Extracted data entries
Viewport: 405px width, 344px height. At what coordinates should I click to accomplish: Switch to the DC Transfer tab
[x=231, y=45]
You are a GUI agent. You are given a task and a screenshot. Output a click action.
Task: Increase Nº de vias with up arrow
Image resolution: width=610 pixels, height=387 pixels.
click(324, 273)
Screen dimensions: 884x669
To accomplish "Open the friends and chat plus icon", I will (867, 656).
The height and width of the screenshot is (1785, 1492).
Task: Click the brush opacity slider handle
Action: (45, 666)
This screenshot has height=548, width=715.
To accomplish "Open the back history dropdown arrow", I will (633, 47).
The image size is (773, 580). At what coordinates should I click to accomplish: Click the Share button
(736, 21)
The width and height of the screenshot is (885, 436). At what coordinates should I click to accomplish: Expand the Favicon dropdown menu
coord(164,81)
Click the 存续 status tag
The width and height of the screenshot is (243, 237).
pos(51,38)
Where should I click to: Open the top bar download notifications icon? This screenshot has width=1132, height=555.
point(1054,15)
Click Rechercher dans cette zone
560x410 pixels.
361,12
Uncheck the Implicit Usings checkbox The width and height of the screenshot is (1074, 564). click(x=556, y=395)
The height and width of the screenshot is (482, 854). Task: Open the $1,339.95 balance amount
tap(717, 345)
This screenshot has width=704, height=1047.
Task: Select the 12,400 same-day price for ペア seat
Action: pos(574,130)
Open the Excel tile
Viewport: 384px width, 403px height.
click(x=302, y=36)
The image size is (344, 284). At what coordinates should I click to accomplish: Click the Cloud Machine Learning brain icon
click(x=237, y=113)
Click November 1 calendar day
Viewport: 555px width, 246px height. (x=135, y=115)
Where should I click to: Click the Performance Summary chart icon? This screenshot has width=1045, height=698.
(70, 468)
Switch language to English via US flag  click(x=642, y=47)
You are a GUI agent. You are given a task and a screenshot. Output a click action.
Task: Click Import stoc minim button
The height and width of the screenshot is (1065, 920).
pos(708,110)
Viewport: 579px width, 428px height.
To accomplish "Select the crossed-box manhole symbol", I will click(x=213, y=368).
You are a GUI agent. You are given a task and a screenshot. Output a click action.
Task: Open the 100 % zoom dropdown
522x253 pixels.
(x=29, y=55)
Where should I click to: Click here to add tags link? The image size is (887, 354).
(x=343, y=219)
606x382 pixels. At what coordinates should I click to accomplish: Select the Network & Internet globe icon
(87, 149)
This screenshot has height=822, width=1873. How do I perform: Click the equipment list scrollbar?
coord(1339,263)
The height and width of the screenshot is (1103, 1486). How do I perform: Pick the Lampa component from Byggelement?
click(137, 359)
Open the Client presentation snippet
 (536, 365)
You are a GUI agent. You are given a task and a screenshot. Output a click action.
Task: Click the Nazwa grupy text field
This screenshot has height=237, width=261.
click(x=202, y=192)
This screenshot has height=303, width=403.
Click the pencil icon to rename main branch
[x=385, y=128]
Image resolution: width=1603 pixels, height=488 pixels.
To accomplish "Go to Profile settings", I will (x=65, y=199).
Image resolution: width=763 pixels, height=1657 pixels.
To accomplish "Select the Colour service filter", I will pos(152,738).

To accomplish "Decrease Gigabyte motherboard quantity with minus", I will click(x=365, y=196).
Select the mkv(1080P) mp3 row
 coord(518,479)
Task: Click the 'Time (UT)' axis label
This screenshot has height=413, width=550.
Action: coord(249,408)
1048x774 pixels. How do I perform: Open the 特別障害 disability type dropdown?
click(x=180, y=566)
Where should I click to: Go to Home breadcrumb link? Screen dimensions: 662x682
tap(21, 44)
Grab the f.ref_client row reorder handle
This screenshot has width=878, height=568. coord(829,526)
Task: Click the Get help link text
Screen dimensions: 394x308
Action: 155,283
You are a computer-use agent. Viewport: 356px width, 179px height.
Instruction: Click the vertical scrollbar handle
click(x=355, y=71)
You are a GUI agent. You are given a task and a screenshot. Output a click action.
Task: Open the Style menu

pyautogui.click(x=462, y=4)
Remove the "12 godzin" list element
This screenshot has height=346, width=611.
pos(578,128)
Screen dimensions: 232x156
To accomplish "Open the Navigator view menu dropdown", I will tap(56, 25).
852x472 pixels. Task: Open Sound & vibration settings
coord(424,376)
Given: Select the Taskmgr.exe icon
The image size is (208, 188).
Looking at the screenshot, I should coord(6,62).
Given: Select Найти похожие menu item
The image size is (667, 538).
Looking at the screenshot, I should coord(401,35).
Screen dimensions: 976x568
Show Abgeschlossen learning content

## Instructions to follow
Every entry should be retyped exactly as it appears.

## Answer box
Viewport: 405px width, 344px height. At what coordinates should I click to accomplish: Switch to the DC Transfer tab
[x=231, y=45]
You are a GUI agent. You are given a task and a screenshot. Output a click action.
Task: Increase Nº de vias with up arrow
Image resolution: width=610 pixels, height=387 pixels.
click(324, 273)
Screen dimensions: 884x669
To accomplish "Open the friends and chat plus icon", I will (867, 656).
The height and width of the screenshot is (1785, 1492).
Task: Click the brush opacity slider handle
Action: (45, 666)
This screenshot has height=548, width=715.
To accomplish "Open the back history dropdown arrow", I will (633, 47).
The image size is (773, 580). At what coordinates should I click to accomplish: Click the Share button
(736, 21)
The width and height of the screenshot is (885, 436). At what coordinates should I click to accomplish: Expand the Favicon dropdown menu
coord(164,81)
Click the 存续 status tag
The width and height of the screenshot is (243, 237).
pos(51,38)
Where should I click to: Open the top bar download notifications icon? This screenshot has width=1132, height=555.
point(1054,15)
Click Rechercher dans cette zone
560x410 pixels.
361,12
Uncheck the Implicit Usings checkbox The width and height of the screenshot is (1074, 564). click(x=556, y=395)
The height and width of the screenshot is (482, 854). Task: Open the $1,339.95 balance amount
tap(717, 345)
This screenshot has width=704, height=1047.
Task: Select the 12,400 same-day price for ペア seat
Action: pos(574,130)
Open the Excel tile
Viewport: 384px width, 403px height.
click(x=302, y=36)
The image size is (344, 284). At what coordinates should I click to accomplish: Click the Cloud Machine Learning brain icon
click(x=237, y=113)
Click November 1 calendar day
Viewport: 555px width, 246px height. (x=135, y=115)
Where should I click to: Click the Performance Summary chart icon? This screenshot has width=1045, height=698.
(70, 468)
Switch language to English via US flag  click(x=642, y=47)
You are a GUI agent. You are given a task and a screenshot. Output a click action.
Task: Click Import stoc minim button
The height and width of the screenshot is (1065, 920).
pos(708,110)
Viewport: 579px width, 428px height.
To accomplish "Select the crossed-box manhole symbol", I will click(x=213, y=368).
You are a GUI agent. You are given a task and a screenshot. Output a click action.
Task: Open the 100 % zoom dropdown
522x253 pixels.
(x=29, y=55)
Where should I click to: Click here to add tags link? The image size is (887, 354).
(x=343, y=219)
606x382 pixels. At what coordinates should I click to accomplish: Select the Network & Internet globe icon
(87, 149)
This screenshot has height=822, width=1873. How do I perform: Click the equipment list scrollbar?
coord(1339,263)
The height and width of the screenshot is (1103, 1486). How do I perform: Pick the Lampa component from Byggelement?
click(137, 359)
Open the Client presentation snippet
 (536, 365)
You are a GUI agent. You are given a task and a screenshot. Output a click action.
Task: Click the Nazwa grupy text field
This screenshot has height=237, width=261.
click(x=202, y=192)
This screenshot has height=303, width=403.
Click the pencil icon to rename main branch
[x=385, y=128]
Image resolution: width=1603 pixels, height=488 pixels.
To accomplish "Go to Profile settings", I will (x=65, y=199).
Image resolution: width=763 pixels, height=1657 pixels.
To accomplish "Select the Colour service filter", I will pos(152,738).

To accomplish "Decrease Gigabyte motherboard quantity with minus", I will click(x=365, y=196).
Select the mkv(1080P) mp3 row
 coord(518,479)
Task: Click the 'Time (UT)' axis label
This screenshot has height=413, width=550.
Action: coord(249,408)
1048x774 pixels. How do I perform: Open the 特別障害 disability type dropdown?
click(x=180, y=566)
Where should I click to: Go to Home breadcrumb link? Screen dimensions: 662x682
tap(21, 44)
Grab the f.ref_client row reorder handle
This screenshot has width=878, height=568. coord(829,526)
Task: Click the Get help link text
Screen dimensions: 394x308
Action: 155,283
You are a computer-use agent. Viewport: 356px width, 179px height.
Instruction: Click the vertical scrollbar handle
click(x=355, y=71)
You are a GUI agent. You are given a task and a screenshot. Output a click action.
Task: Open the Style menu

pyautogui.click(x=462, y=4)
Remove the "12 godzin" list element
This screenshot has height=346, width=611.
pos(578,128)
Screen dimensions: 232x156
To accomplish "Open the Navigator view menu dropdown", I will tap(56, 25).
852x472 pixels. Task: Open Sound & vibration settings
coord(424,376)
Given: Select the Taskmgr.exe icon
The image size is (208, 188).
Looking at the screenshot, I should coord(6,62).
Given: Select Найти похожие menu item
The image size is (667, 538).
Looking at the screenshot, I should coord(401,35).
Screen dimensions: 976x568
Show Abgeschlossen learning content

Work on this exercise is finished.